But like everything about life on the playa, device connectivity seems to have come at a price. I already know of three people whose iPhones suddenly stopped charging after its encounter with that insidious dust. At least one requires a new logic board.
For those whose phones died taking dope Instagrams, we salute you.
SEE ALSO: 50 dope Instagram pictures from Burning Man 2016Back to the insane amount of prep work this supposed vacation takes. Because it's a Leave No Trace event, you have to figure out your own trash and recycling system. Ideally, you'll also want to build an evap pond for all your grey water, and rig up a shower on a rope-and-pulley if you don't want to stink the place up.
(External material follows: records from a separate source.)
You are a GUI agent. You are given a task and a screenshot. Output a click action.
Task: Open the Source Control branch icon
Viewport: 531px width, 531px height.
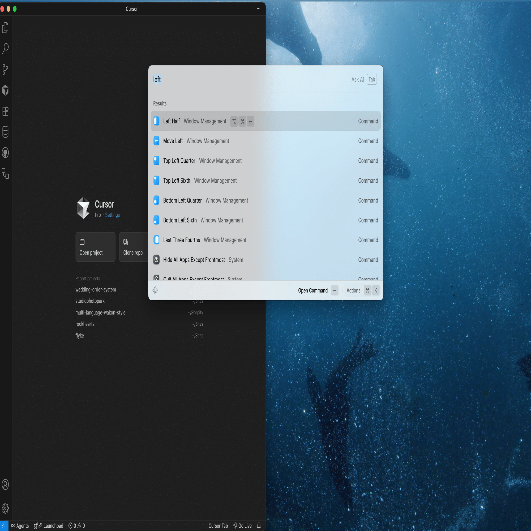pyautogui.click(x=5, y=69)
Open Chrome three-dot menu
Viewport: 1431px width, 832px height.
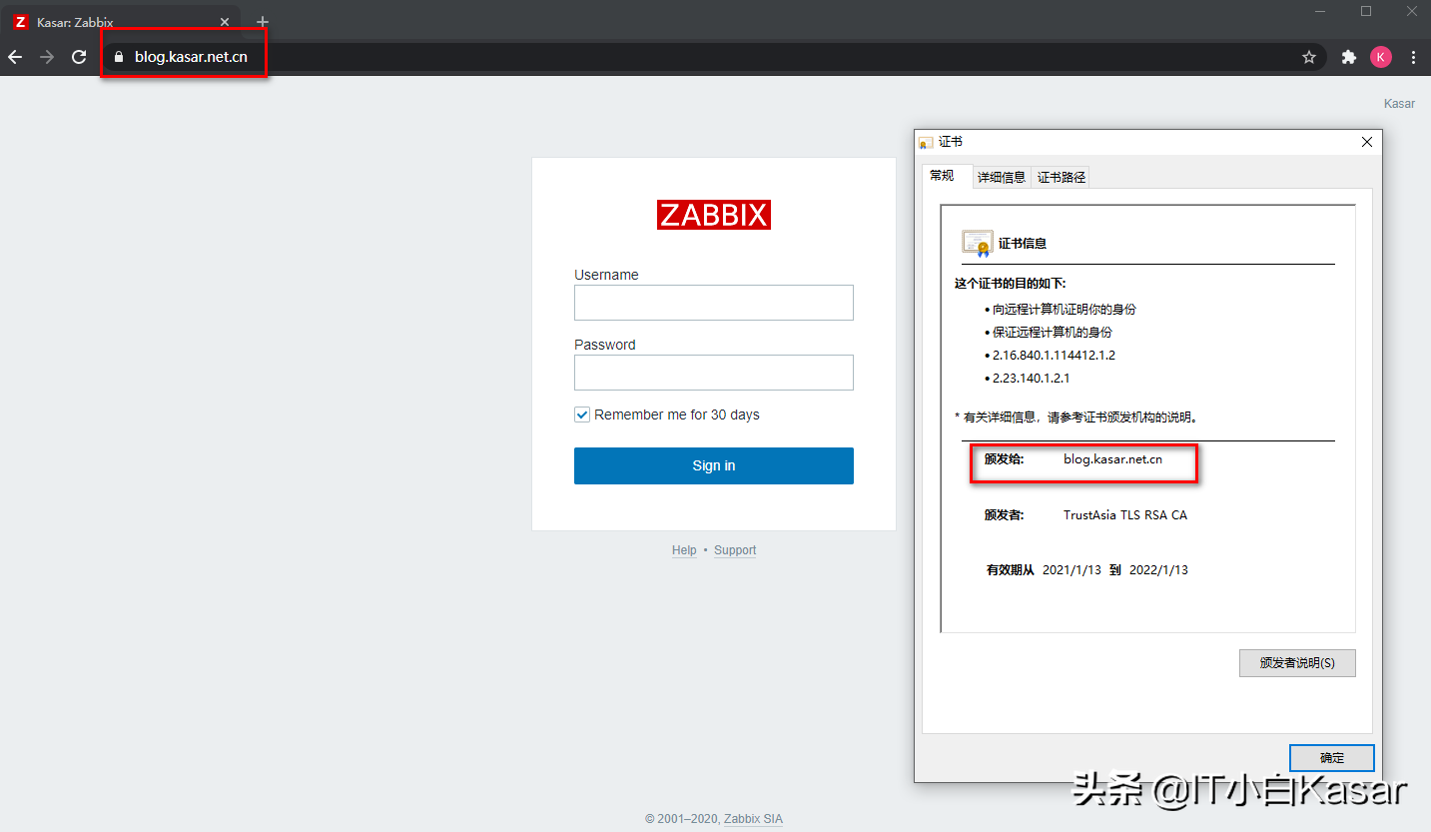click(x=1413, y=57)
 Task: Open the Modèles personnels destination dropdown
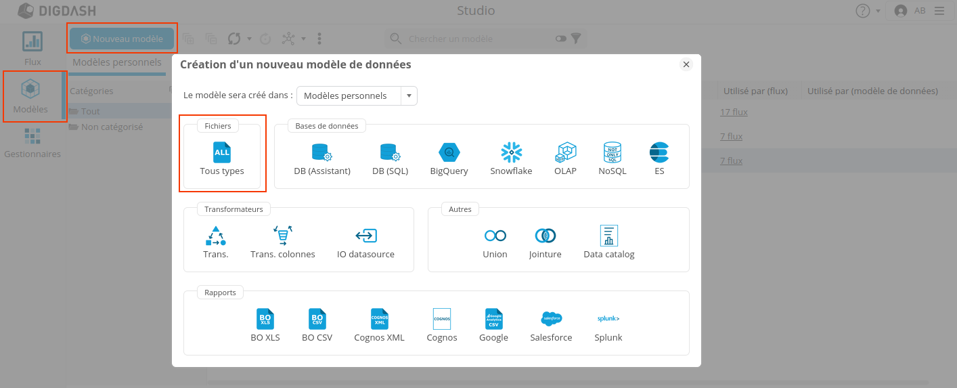409,96
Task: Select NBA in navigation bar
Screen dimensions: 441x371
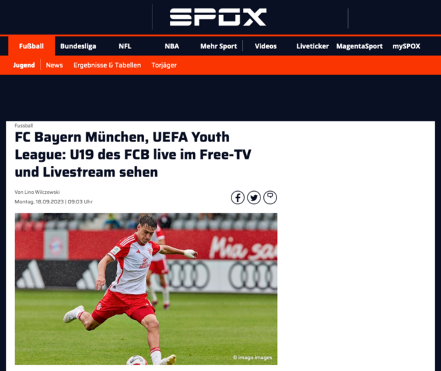Action: [172, 46]
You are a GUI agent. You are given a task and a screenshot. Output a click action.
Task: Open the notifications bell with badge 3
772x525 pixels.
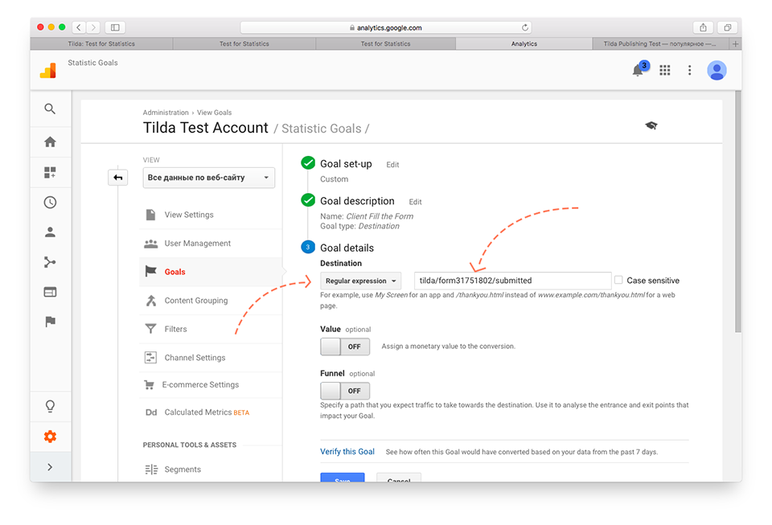[638, 71]
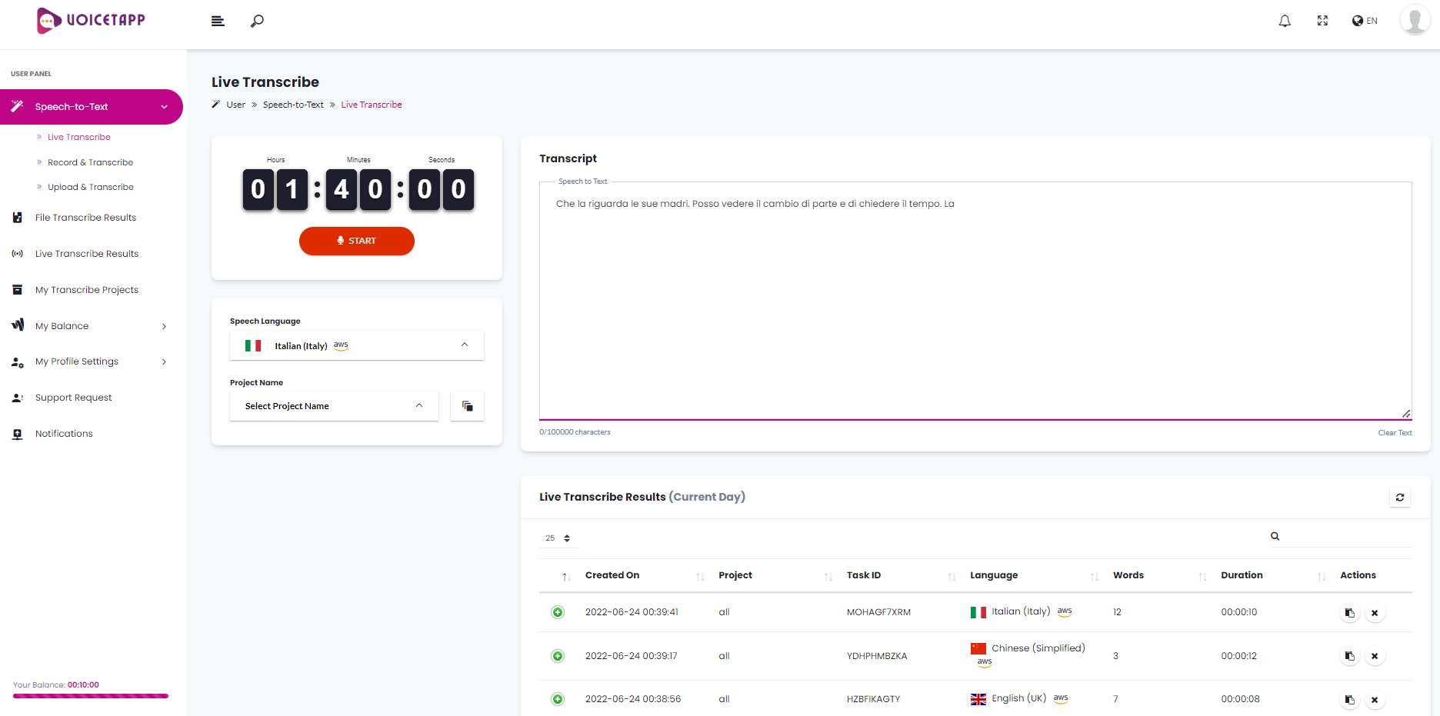Click the notification bell icon
This screenshot has height=716, width=1440.
[x=1285, y=21]
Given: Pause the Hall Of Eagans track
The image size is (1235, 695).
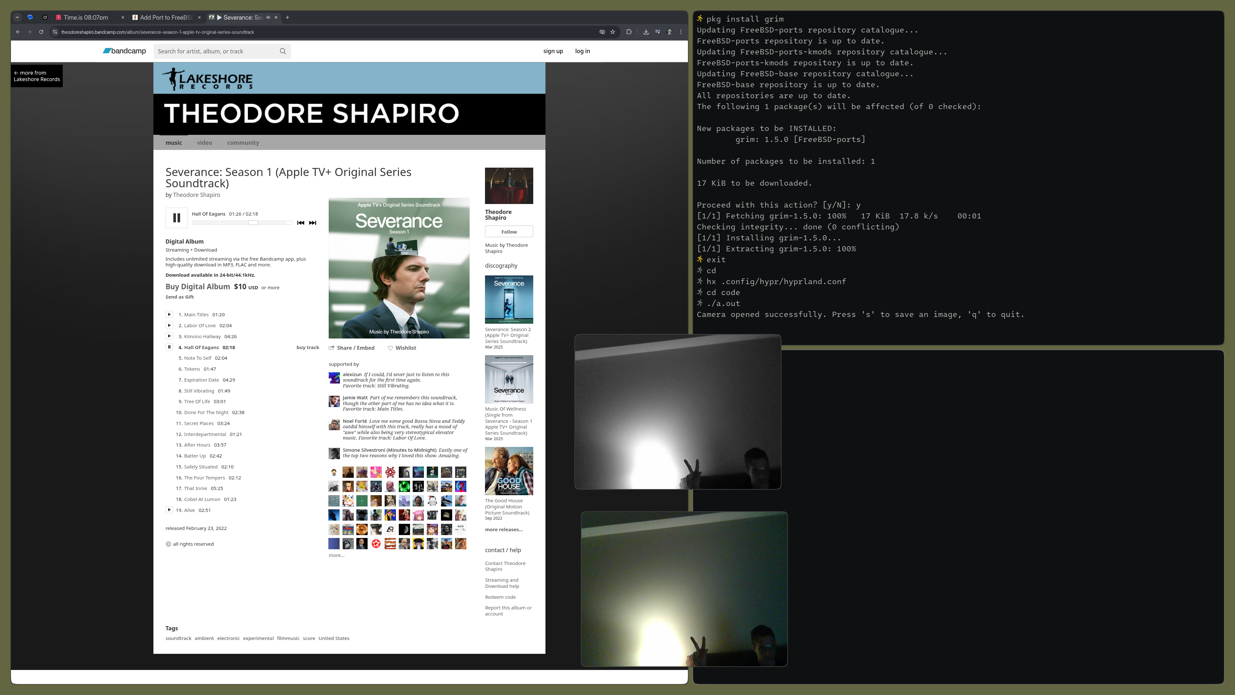Looking at the screenshot, I should click(x=176, y=218).

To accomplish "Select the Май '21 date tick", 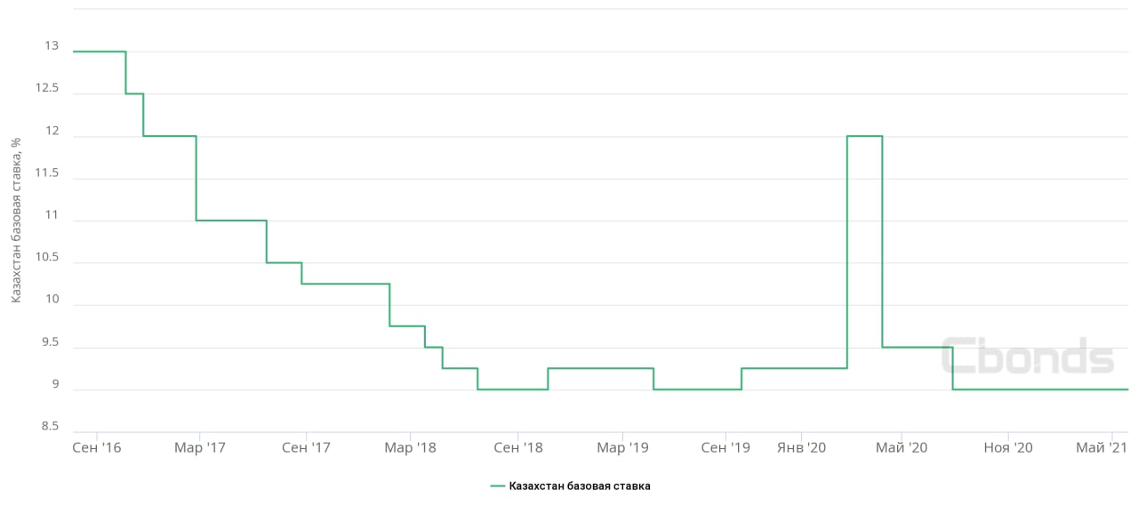I will pyautogui.click(x=1102, y=448).
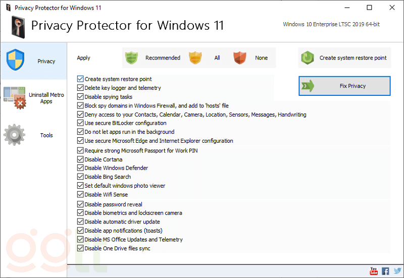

Let's not get started on all the tricks necessary to keep food refrigerated without electricity. (Pro tip: fill your coolers with frozen bottles of water.)
Even experienced Burners arrive at the playa realizing they've forgotten a half-dozen essential items. The most itemized system of containers goes awry after a few minutes. Searches for That One Thing You Absolutely Need can take hours.
When I jokingly groused to my campmates this year that "50 percent of Burning Man is moving stuff from one surface to another," no one disputed the made-up statistic. It's true, more or less, and this is the half of the experience that is quickly forgotten the moment you hit that blacktop at the end of Exodus.
So why do it? Why go? Why do people put up with this? Are we all just victims of a kind of Burning Man amnesia? Or is it that the other 50 percent of the time is so good, it makes up for the hard part?
The answer, I believe, is neither. It's becauseBurning Man is hard that it's worth it. Your reliance on basic utilities are stripped away, forcing you to make do. And despite the principle of radical self-reliance that permeates the event, you are soon humbled into realizing how much we rely on each other. There's a reason why the vast majority of Burners cluster together in camps, themed or otherwise.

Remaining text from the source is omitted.